— Brief —
Among the entries below, please repeat exactly and only the lines from the line containing "This screenshot has" to the line containing "The image size", both lines included.

------------------------------------------------------------

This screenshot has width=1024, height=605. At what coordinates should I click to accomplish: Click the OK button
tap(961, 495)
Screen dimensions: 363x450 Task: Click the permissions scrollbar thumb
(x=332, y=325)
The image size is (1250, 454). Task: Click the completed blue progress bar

------------------------------------------------------------

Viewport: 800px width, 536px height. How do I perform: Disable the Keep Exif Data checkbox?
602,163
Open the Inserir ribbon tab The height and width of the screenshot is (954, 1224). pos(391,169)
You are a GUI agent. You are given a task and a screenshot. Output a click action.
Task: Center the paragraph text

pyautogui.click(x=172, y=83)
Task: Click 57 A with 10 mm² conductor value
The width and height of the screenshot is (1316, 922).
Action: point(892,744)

------------------------------------------------------------

— Answer box —
This screenshot has width=1024, height=605. At what coordinates should I click to accomplish: Click the OK button
tap(961, 495)
Screen dimensions: 363x450 Task: Click the permissions scrollbar thumb
(x=332, y=325)
The image size is (1250, 454). Task: Click the completed blue progress bar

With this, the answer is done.